Informace o publikaci
Durable effectiveness and safety of hybrid ablation versus catheter ablation: 2-year results from the randomized CEASE-AF trial
| Autoři | |
|---|---|
| Rok publikování | 2025 |
| Druh | Článek v odborném periodiku |
| Časopis / Zdroj | EUROPEAN JOURNAL OF CARDIO-THORACIC SURGERY |
| Fakulta / Pracoviště MU | |
| Citace | |
| www | https://academic.oup.com/ejcts/article/67/7/ezaf146/8213596?login=true |
| Doi | https://doi.org/10.1093/ejcts/ezaf146 |
| Klíčová slova | Atrial fibrillation; Hybrid ablation; Catheter ablation; Left atrial appendage; Surgical ablation |
| Popis | OBJECTIVES The CEASE-AF trial demonstrated that epicardial-endocardial hybrid ablation (HA) had superior effectiveness compared to endocardial catheter ablation (CA) for non-paroxysmal atrial fibrillation (AF), without significantly increasing major complications during a 12-month period. Most contemporary AF ablation trials have not evaluated durability beyond 12 months. Therefore, 24-month effectiveness and safety of HA and CA are compared.METHODS CEASE-AF is a prospective, multicentre, randomized trial. Patients 18-75 years of age with symptomatic, drug refractory persistent AF and left atrial diameter >4.0 cm or long-standing persistent AF were randomized 2:1 to HA (posterior wall and pulmonary vein isolation with left atrial appendage exclusion) or CA (pulmonary vein isolation). Secondary effectiveness was freedom from AF/atrial flutter/atrial tachycardia off class I/III anti-arrhythmic drugs except for those who previously failed at doses not exceeding those previously failed through a 24-month follow-up period.
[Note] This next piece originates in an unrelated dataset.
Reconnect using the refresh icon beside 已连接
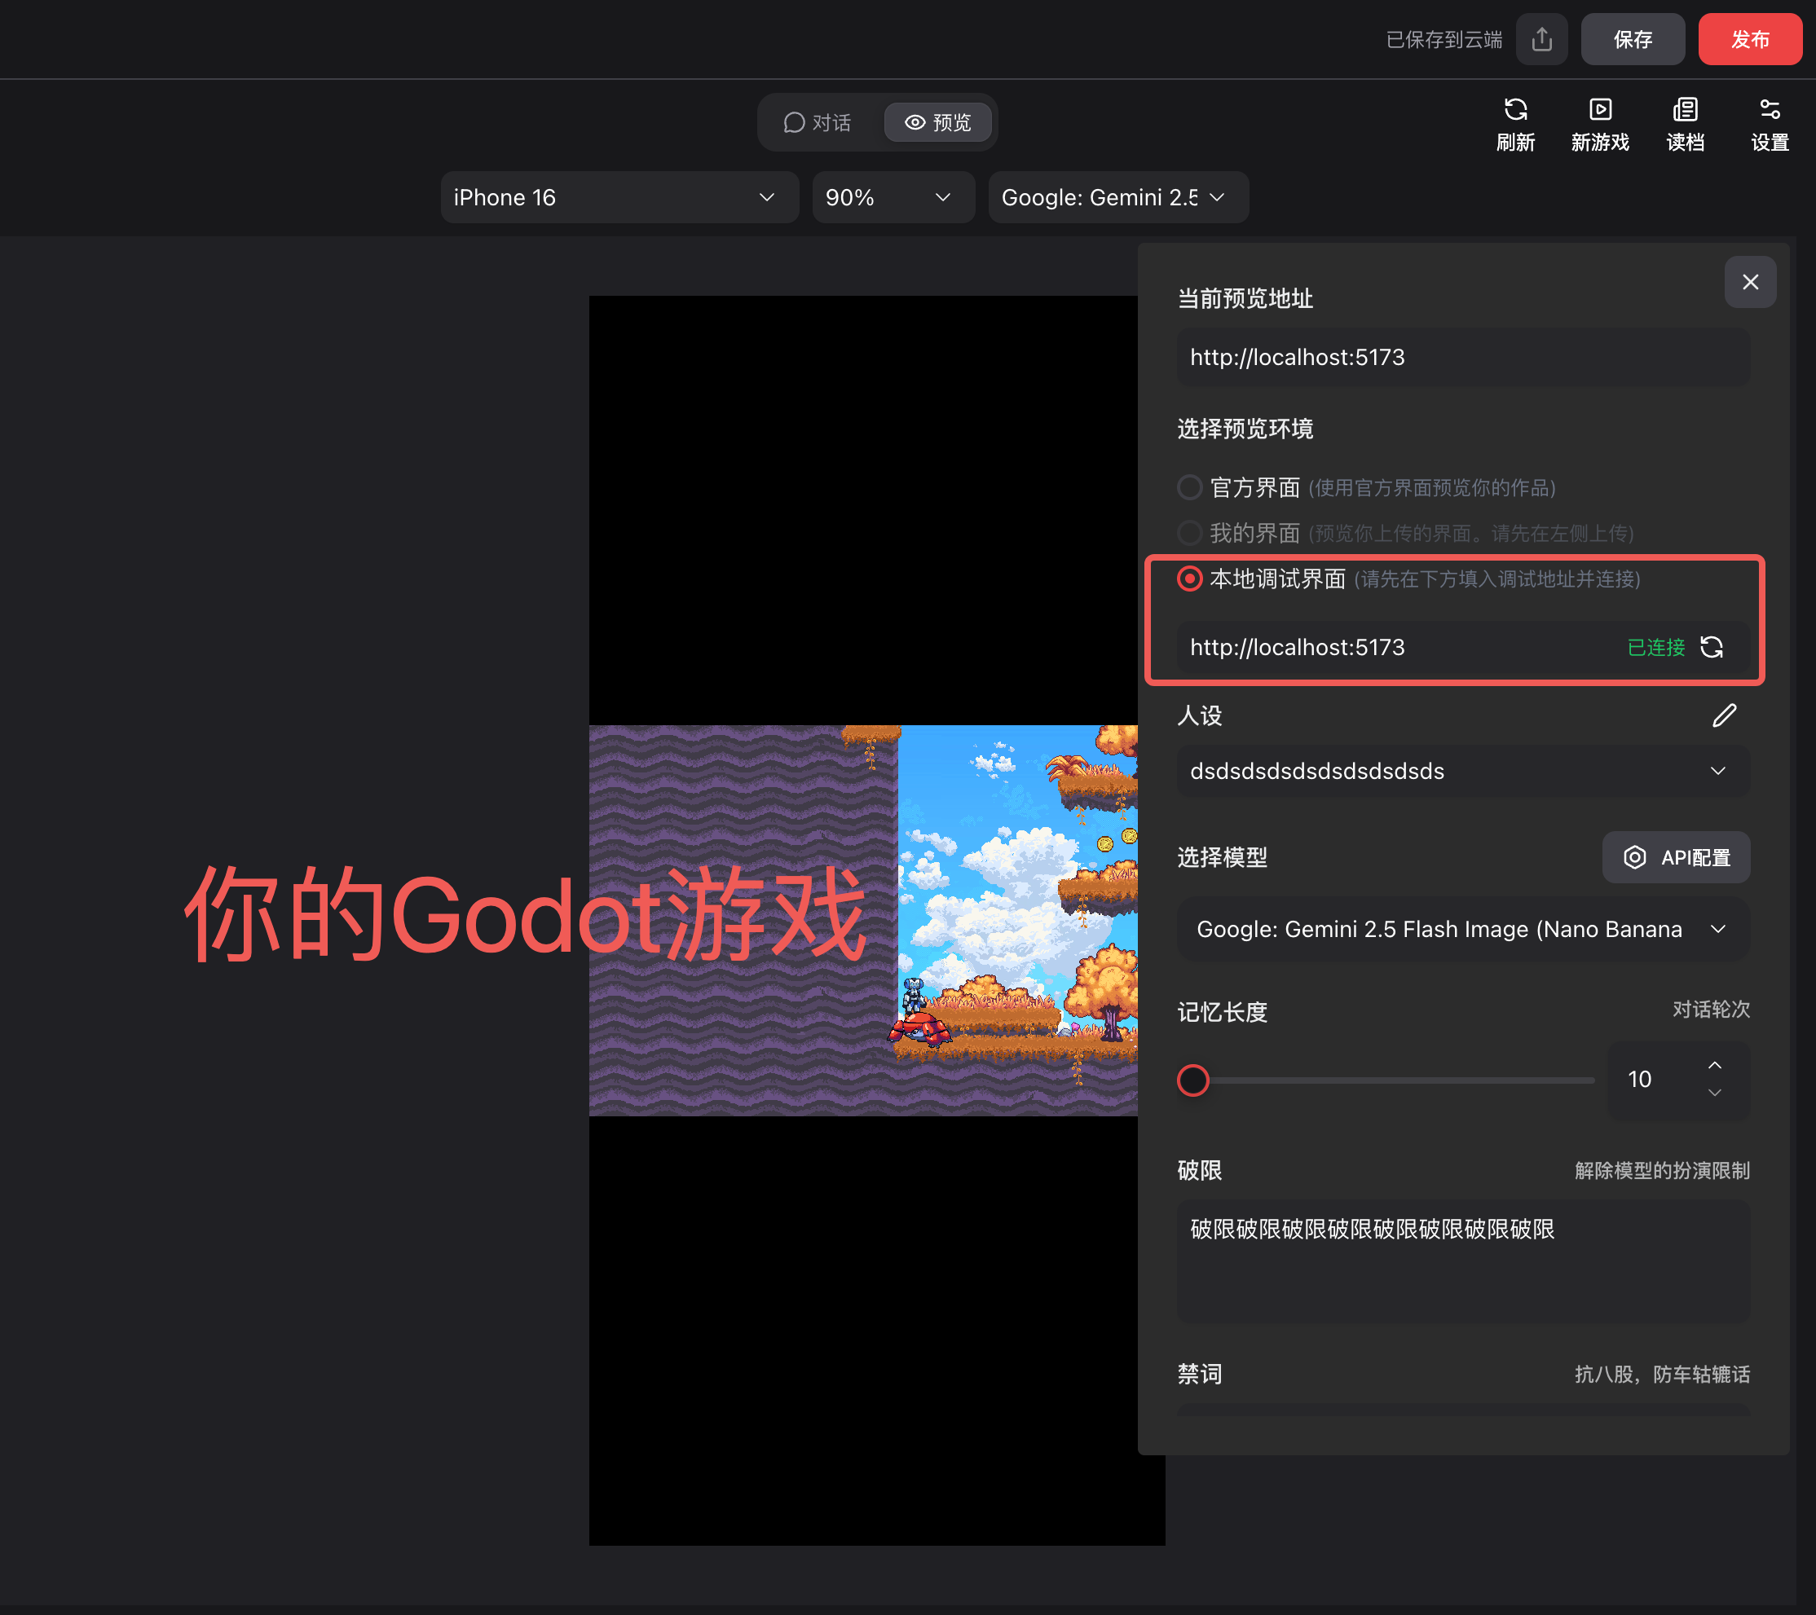Image resolution: width=1816 pixels, height=1615 pixels. point(1711,648)
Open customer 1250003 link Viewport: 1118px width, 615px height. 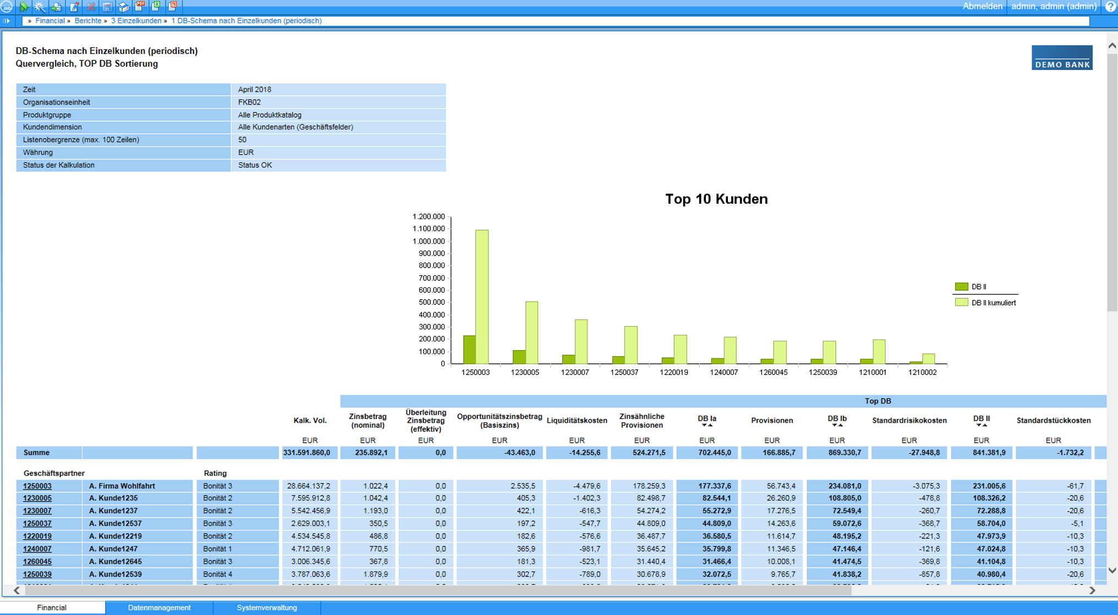[37, 486]
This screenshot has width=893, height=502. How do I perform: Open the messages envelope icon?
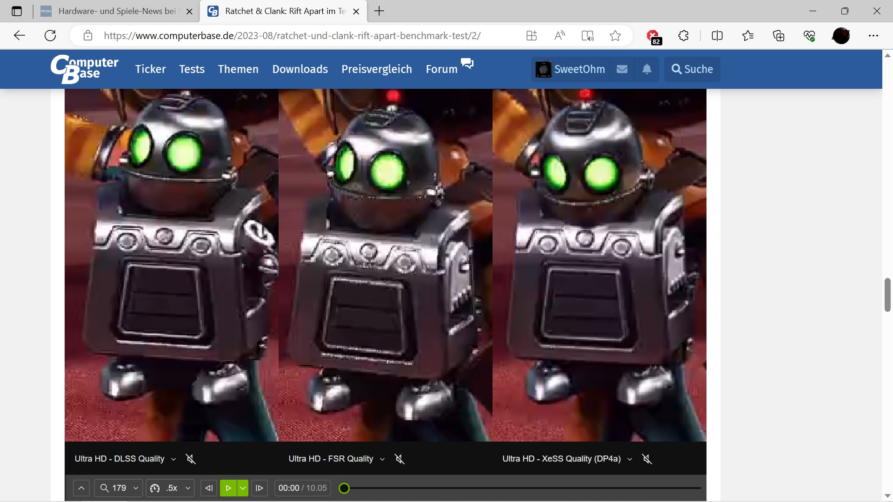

Major complications and reinterventions were evaluated.RESULTS The intention-to-treat population was 102 patients with HA and 52 patients with CA. Seventy-five percent were male, 80.5% had persistent AF and 19.5% had long-standing persistent AF, with a mean age of 60.7 +/- 7.9 years. Effectiveness for 24 months was 66.3% (63/95) with HA and 33.3% (17/51) with CA [absolute difference 33.0% (95% confidence interval 14.3%, 48.3%; P < 0.001)]. Major complication rates were 10.8% (11/102) with HA and 9.6% (5/52) with CA (P = 1.0), and fewer patients had reinterventions after HA than CA [18.9% (18/95) vs 52.9% (27/51), P < 0.001].CONCLUSIONS CEASE-AF demonstrated that the 32.4% absolute benefit of HA over CA for 12 months was durable for 24 months at 33% with continued similar safety rates and fewer reinterventions after HA (funded by AtriCure, Inc.; NCT02695277).Clinicaltrials.gov registration NCT02695277 |